> **Material for the task**
--*--
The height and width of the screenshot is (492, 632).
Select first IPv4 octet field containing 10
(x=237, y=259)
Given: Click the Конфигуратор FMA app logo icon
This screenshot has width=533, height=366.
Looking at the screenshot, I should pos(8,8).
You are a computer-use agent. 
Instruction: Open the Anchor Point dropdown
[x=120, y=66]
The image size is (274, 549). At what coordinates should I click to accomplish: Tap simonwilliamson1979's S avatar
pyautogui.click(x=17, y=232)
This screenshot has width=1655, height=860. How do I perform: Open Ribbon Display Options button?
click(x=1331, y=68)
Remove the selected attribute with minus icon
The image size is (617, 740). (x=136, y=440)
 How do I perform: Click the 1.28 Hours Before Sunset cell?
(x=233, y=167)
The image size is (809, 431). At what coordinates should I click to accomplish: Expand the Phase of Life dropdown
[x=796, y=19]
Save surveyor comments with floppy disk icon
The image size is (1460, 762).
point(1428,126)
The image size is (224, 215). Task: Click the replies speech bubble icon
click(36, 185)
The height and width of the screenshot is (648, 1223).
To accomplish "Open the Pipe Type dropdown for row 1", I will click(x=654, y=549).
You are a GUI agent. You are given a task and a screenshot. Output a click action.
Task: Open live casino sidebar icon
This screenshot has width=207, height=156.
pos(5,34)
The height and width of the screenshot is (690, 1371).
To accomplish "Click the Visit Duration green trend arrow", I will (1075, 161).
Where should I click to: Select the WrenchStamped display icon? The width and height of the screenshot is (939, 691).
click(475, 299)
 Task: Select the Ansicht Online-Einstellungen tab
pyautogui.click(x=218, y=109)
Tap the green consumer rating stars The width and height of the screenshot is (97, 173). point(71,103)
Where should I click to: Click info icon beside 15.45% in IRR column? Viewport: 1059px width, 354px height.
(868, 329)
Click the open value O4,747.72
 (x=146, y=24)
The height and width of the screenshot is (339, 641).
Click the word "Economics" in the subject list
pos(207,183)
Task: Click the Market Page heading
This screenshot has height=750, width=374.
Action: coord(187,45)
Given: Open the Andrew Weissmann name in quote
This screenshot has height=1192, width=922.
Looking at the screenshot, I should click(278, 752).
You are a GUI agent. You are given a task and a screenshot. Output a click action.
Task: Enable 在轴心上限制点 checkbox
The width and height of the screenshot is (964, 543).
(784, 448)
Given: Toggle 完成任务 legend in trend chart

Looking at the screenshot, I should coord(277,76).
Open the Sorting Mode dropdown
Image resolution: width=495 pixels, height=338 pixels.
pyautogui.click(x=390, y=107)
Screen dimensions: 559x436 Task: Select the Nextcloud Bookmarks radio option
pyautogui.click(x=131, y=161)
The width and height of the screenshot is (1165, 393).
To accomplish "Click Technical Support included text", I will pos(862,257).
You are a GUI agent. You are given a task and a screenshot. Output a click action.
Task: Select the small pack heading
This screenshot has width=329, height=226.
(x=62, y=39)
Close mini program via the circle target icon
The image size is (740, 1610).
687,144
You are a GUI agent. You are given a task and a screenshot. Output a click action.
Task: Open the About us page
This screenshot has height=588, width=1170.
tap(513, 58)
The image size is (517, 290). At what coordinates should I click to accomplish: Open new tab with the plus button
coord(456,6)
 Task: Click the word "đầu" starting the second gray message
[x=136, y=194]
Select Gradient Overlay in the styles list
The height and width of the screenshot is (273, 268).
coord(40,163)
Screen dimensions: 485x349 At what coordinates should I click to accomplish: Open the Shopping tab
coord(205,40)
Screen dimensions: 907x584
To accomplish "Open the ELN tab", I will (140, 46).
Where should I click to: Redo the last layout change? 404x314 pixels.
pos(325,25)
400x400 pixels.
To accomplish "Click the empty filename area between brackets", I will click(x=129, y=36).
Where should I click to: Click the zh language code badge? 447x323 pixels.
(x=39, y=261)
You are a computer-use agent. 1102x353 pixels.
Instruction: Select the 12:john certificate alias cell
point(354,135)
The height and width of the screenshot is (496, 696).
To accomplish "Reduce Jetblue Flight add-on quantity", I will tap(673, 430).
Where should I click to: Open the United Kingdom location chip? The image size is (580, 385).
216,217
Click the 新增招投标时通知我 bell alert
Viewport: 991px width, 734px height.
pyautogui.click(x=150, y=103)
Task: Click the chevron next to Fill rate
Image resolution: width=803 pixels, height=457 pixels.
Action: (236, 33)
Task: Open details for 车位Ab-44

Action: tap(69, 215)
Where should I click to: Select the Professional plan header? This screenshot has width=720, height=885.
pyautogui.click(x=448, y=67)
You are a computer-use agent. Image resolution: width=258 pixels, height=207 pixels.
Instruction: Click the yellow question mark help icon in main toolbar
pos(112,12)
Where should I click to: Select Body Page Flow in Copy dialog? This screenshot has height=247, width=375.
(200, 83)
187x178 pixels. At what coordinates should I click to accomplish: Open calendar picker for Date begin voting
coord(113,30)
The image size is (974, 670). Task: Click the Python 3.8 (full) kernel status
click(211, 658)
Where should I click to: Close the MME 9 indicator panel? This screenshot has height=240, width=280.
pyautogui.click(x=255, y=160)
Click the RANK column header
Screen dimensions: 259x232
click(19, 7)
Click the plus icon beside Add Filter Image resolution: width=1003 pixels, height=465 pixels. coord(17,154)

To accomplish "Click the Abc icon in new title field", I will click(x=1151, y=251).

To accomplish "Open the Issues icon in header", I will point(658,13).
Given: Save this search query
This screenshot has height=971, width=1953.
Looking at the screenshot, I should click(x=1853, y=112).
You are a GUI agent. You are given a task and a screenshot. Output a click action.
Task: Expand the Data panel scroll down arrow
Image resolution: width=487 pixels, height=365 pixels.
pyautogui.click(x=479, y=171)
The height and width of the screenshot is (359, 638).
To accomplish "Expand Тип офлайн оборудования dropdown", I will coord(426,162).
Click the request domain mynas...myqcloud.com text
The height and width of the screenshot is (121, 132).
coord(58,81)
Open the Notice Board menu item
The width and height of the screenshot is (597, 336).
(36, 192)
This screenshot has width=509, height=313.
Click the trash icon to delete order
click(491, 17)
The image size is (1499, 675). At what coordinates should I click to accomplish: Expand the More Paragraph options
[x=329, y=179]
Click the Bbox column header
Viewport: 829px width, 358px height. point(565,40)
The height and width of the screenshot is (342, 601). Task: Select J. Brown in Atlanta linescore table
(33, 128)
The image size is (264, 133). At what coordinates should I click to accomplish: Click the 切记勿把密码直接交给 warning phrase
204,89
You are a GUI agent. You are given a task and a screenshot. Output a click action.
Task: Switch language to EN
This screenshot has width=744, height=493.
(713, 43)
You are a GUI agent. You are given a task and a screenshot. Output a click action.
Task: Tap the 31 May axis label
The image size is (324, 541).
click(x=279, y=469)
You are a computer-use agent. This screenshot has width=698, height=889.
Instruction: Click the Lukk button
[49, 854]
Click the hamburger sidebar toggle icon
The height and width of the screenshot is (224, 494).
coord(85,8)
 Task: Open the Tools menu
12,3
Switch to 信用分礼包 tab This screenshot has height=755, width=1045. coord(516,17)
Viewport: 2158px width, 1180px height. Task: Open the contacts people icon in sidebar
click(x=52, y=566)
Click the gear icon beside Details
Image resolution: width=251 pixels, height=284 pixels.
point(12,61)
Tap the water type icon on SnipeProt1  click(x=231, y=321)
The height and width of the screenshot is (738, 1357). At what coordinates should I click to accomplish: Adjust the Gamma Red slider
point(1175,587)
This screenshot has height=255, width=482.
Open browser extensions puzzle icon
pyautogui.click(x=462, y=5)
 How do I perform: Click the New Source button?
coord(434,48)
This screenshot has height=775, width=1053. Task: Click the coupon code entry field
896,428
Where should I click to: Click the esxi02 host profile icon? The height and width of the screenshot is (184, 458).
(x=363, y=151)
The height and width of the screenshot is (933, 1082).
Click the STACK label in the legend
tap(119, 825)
--*--
> **Problem details**
Rewrite the records from the line containing "Task: Select the Ansicht" through the line containing "tap(513, 58)" as a numbered list, one line per item and blank lines omitted.

> **Full solution**
1.  Task: Select the Ansicht Online-Einstellungen tab
2. pyautogui.click(x=218, y=109)
3. Tap the green consumer rating stars The width and height of the screenshot is (97, 173). point(71,103)
4. Where should I click to: Click info icon beside 15.45% in IRR column? Viewport: 1059px width, 354px height.
5. (868, 329)
6. Click the open value O4,747.72
7.  (x=146, y=24)
8. The height and width of the screenshot is (339, 641).
9. Click the word "Economics" in the subject list
10. pos(207,183)
11. Task: Click the Market Page heading
12. This screenshot has height=750, width=374.
13. Action: coord(187,45)
14. Given: Open the Andrew Weissmann name in quote
15. This screenshot has height=1192, width=922.
16. Looking at the screenshot, I should click(278, 752).
17. You are a GUI agent. You are given a task and a screenshot. Output a click action.
18. Task: Enable 在轴心上限制点 checkbox
19. The width and height of the screenshot is (964, 543).
20. (784, 448)
21. Given: Toggle 完成任务 legend in trend chart
22. Looking at the screenshot, I should coord(277,76).
23. Open the Sorting Mode dropdown
24. Image resolution: width=495 pixels, height=338 pixels.
25. pyautogui.click(x=390, y=107)
26. Screen dimensions: 559x436 Task: Select the Nextcloud Bookmarks radio option
27. pyautogui.click(x=131, y=161)
28. The width and height of the screenshot is (1165, 393).
29. To accomplish "Click Technical Support included text", I will pos(862,257).
30. You are a GUI agent. You are given a task and a screenshot. Output a click action.
31. Task: Select the small pack heading
32. This screenshot has width=329, height=226.
33. (x=62, y=39)
34. Close mini program via the circle target icon
35. The image size is (740, 1610).
36. 687,144
37. You are a GUI agent. You are given a task and a screenshot. Output a click action.
38. Task: Open the About us page
39. This screenshot has height=588, width=1170.
40. tap(513, 58)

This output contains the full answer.